Yesterday, Wednesday 11 March 2009, was day three in the lawsuit brought by Ward Churchill against the University of Colorado, over his firing from a tenured position, allegedly on the grounds of shoddy scholarship, but immediately following mass mediated controversy over his 9/11 essay. Here is part of what happened on Day Three, which featured testimony by former Colorado governor Bill Owens, as well as other university professors and officials.
Thanks to the Daily Camera, for the coverage below, and The Race to the Bottom, whose coverage is also more complete than what is presented below. The two sources largely confirm each other’s record of the proceedings.
I am focusing on the exchange between former Owens and Churchill’s attorney David Lane, for the ways it manifests an intent to fire Churchill on political grounds. Emphases added, in the form of underlined passages, are mine.
Weds. 11 March 2009 — 1:58 p.m.
Former Gov. Bill Owens on the stand
Former Colorado Gov. Bill Owens is now testifying.

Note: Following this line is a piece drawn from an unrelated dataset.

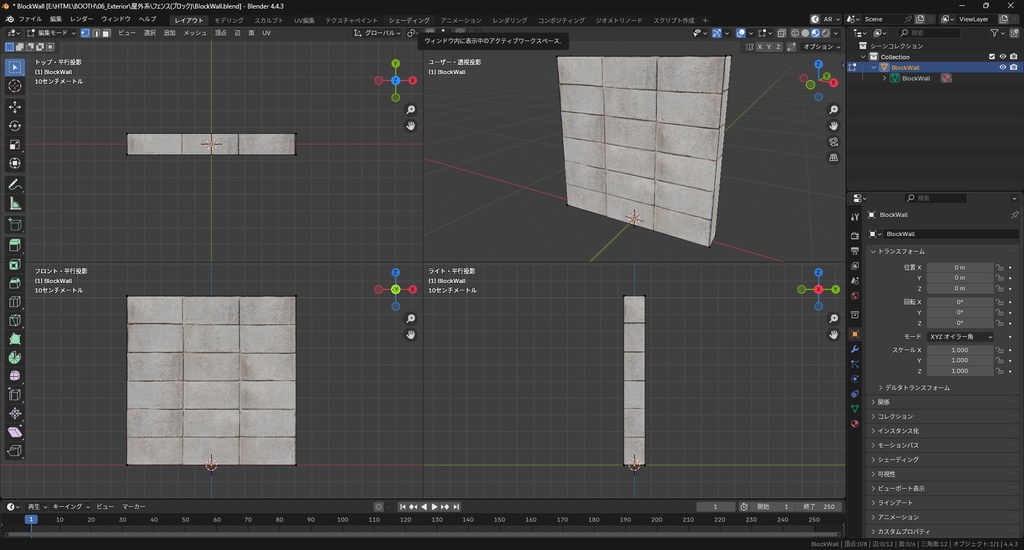1024x550 pixels.
Task: Open the Render menu
Action: point(81,19)
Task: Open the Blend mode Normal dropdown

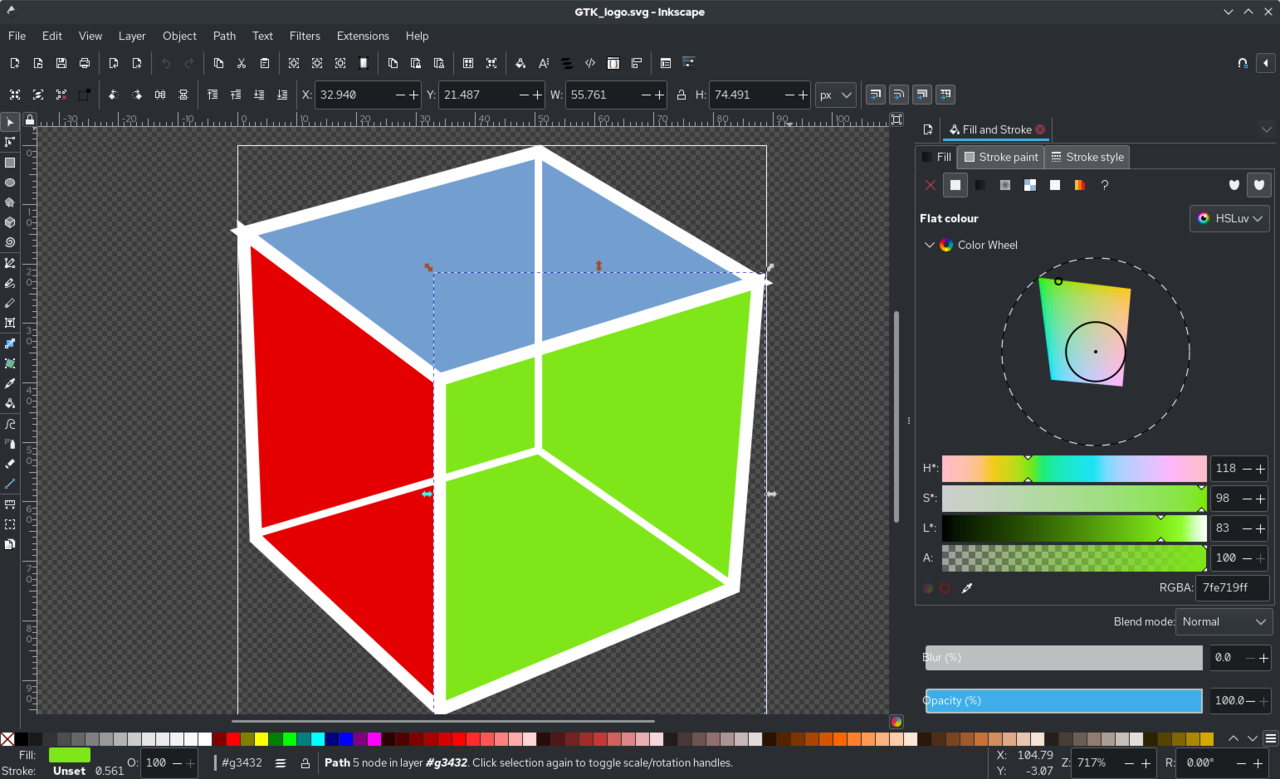Action: [1223, 621]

He is answering questions from Ward Churchill’s lawyer, David Lane.
Lane says Owens pressured CU to fire prof
The former governor of Colorado, Bill Owens, jousted with Ward Churchill’s attorney Wednesday afternoon, denying that he had a grand strategy for getting rid of the controversial professor or had ever conspired with CU to do so.
Attorney David Lane began his questioning of Owens by playing for the jury a video of a deposition of former CU President Betsy Hoffman, in which Hoffman said Owens called her a few days after Churchill’s 9/11 essay began to make headlines to demand that she “fire Ward Churchill tomorrow.”
She testified in that proceeding that Owens told her if she didn’t, that he would “unleash his plan.”
“It was very short, threatening phone call,” she was seen saying.
Owens said he didn’t recall making those kinds of statements to Hoffman.
“I don’t remember that conversation, but it doesn’t sound like me,” the former governor testified. “I don’t deal with people in an angry and threatening way.”
Lane next challenged Owens on statements he made to Bill O’Reilly, on the conservative talk-show host’s national TV program, on March 29, 2005.
He showed a transcript of the show to the jury and highlighted a response Owens gave when O’Reilly asked him if he had any power to remove Churchill from CU.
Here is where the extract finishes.